Подъехав к деревне, я слез с мотоцикла и направился к группе мужчин, сидевших в тени под навесом. Любой разговор в Мали начинается с нескольких стереотипных фраз, которые поначалу чрезвычайно удивляли меня. В самом деле, с кем бы я ни начал разговор, меня всегда спрашивали, как у меня идут дела, как себя чувствует моя жена, дети, мать, отец, как я спал и т. п. Это лишь общепринятая условная вежливость. Собеседнику вовсе не обязательно рассказывать о своих делах. На стереотипный вопрос существует такой же ответ. А сейчас я обращаюсь к малийцам по всем правилам местного этикета. На мои вопросы они отвечают, что дела у них идут очень хорошо, что деревня называется Сананкороба.

Молодой симпатичный парень лет двадцати двух, одетый в белое бубу, хорошо говорит по-французски. Для малийской деревни это редкость. Парень оказывается учителем, зовут его Драман Траоре.

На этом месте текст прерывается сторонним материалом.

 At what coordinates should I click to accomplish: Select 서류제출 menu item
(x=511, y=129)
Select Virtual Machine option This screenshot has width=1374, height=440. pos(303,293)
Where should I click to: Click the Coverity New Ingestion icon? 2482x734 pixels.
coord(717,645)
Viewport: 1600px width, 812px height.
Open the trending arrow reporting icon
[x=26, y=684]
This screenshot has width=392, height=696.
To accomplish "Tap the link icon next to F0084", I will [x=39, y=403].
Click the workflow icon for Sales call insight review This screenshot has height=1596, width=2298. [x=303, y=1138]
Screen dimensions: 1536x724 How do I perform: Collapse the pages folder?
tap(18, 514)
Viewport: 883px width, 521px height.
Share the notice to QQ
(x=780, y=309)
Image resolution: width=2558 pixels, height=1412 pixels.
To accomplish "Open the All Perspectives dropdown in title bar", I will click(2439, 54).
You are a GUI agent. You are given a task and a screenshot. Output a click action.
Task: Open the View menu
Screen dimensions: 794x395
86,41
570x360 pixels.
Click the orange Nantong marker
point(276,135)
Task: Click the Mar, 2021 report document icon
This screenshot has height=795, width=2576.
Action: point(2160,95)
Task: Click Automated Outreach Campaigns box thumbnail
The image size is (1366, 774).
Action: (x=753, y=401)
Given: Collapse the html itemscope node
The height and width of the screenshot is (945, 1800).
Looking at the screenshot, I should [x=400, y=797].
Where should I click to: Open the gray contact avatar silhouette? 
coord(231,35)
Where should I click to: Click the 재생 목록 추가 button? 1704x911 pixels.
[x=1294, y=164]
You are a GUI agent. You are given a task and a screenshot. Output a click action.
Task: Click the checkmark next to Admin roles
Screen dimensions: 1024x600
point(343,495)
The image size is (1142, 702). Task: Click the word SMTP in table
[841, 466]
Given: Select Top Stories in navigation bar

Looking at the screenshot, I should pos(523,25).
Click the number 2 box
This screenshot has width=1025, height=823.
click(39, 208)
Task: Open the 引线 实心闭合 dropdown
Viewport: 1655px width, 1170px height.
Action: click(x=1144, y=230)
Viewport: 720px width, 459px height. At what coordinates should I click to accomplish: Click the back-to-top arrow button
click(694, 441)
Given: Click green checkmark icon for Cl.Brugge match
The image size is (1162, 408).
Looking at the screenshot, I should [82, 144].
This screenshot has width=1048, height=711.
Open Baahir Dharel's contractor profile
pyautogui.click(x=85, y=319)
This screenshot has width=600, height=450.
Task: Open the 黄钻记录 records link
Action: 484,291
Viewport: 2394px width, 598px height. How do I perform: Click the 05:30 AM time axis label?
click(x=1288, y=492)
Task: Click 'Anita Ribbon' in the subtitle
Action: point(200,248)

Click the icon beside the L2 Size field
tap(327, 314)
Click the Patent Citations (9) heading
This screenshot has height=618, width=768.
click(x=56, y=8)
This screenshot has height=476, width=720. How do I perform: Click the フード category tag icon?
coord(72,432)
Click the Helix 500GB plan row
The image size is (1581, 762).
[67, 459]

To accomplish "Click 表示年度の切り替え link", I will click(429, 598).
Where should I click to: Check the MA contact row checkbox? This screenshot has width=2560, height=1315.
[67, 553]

После взаимных приветствий Драман ведет меня в длинный глинобитный дом. В комнате стоят простая железная кровать, железный стул, маленький деревянный столик со стопкой книг. Коллега рассказывает о себе. Два года назад он окончил лицей в Бамако. Школа, где он учительствует, небольшая. Ее недавно построили сами крестьяне. Классов всего три. Ходят в школу дети из пяти окрестных деревень. Учеников немного: не все крестьяне еще пускают детей в школу. Восьми-десятилетние помощники нужны дома. Не хватает книг, тетрадей, наглядных пособий. Только недавно появился глобус. Жалованье сельского учителя — 30 тысяч малийских франков. Для деревни это деньги немалые, так как годовой доход крестьянской семьи составляет примерно 12–15 тысяч. Драман не женат. Что думает о будущем? Хочет стать хорошим учителем, а потом поступить в педагогический институт. Один раз Драман был в Советском Союзе, правда недолго. Он восхищен постановкой народного образования в нашей стране.

Я прошу Драмана показать мне деревню. Но мы не сделали и двадцати шагов, как к нам стремительно подошел пожилой малиец в темном бубу и начал что-то резко и быстро говорить на бамбара. При этом он смотрит на меня явно недоброжелательно. Что ему не нравится: мой фотоаппарат или еще что-нибудь?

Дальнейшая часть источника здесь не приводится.